→ GOAL OF THE EXERCISE
Please set down, word for word, the part of the tweet seats article starting with "Tweet seats were" and going on through "use tweet seats.".

→ EXCERPT
>> begin
Tweet Seats In Theaters? How Enjoyable Can That Be?

So how would you feel if youre trying to concentrate on a show or play you’re watching, then you hear a vibrating sound next to you and realize that its someone tweeting? Believe it or not, tweeting is now condoned while watching plays or opera in theaters and are called “tweet seats”.

Tweet seats were first used in by the Cincinnati Symphony Orchestra (CSO) in September as an experiment for their concert audience, a way to interact with the audience while the show was going on. It was successful for CSO because it enabled their audience to tweet about the show to the public and their followers, thus allowing others to have the same experience when they see a CSO performance.

Since then, other theaters have followed suit, allotting sections as tweet seats for any person who was inclined to tweet while watching a performance. The Indianapolis Symphony Orchestra have also started providing tweet seats for an hour, known as “Happy Hour at the Symphony” to attract young professionals. While Broadway productions have not adopted this new trend as of yet, the upcoming Godspell production may try to use tweet seats.
>> end
→ DATASET EXTRACT
>> begin
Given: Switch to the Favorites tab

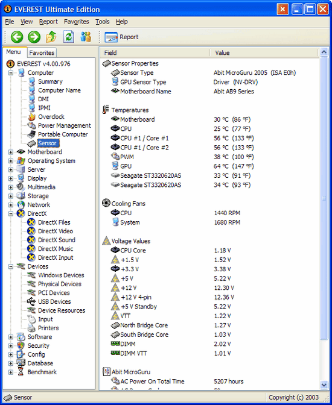Looking at the screenshot, I should 42,52.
>> end
→ TASK ANSWER
Tweet seats were first used in by the Cincinnati Symphony Orchestra (CSO) in September as an experiment for their concert audience, a way to interact with the audience while the show was going on. It was successful for CSO because it enabled their audience to tweet about the show to the public and their followers, thus allowing others to have the same experience when they see a CSO performance.

Since then, other theaters have followed suit, allotting sections as tweet seats for any person who was inclined to tweet while watching a performance. The Indianapolis Symphony Orchestra have also started providing tweet seats for an hour, known as “Happy Hour at the Symphony” to attract young professionals. While Broadway productions have not adopted this new trend as of yet, the upcoming Godspell production may try to use tweet seats.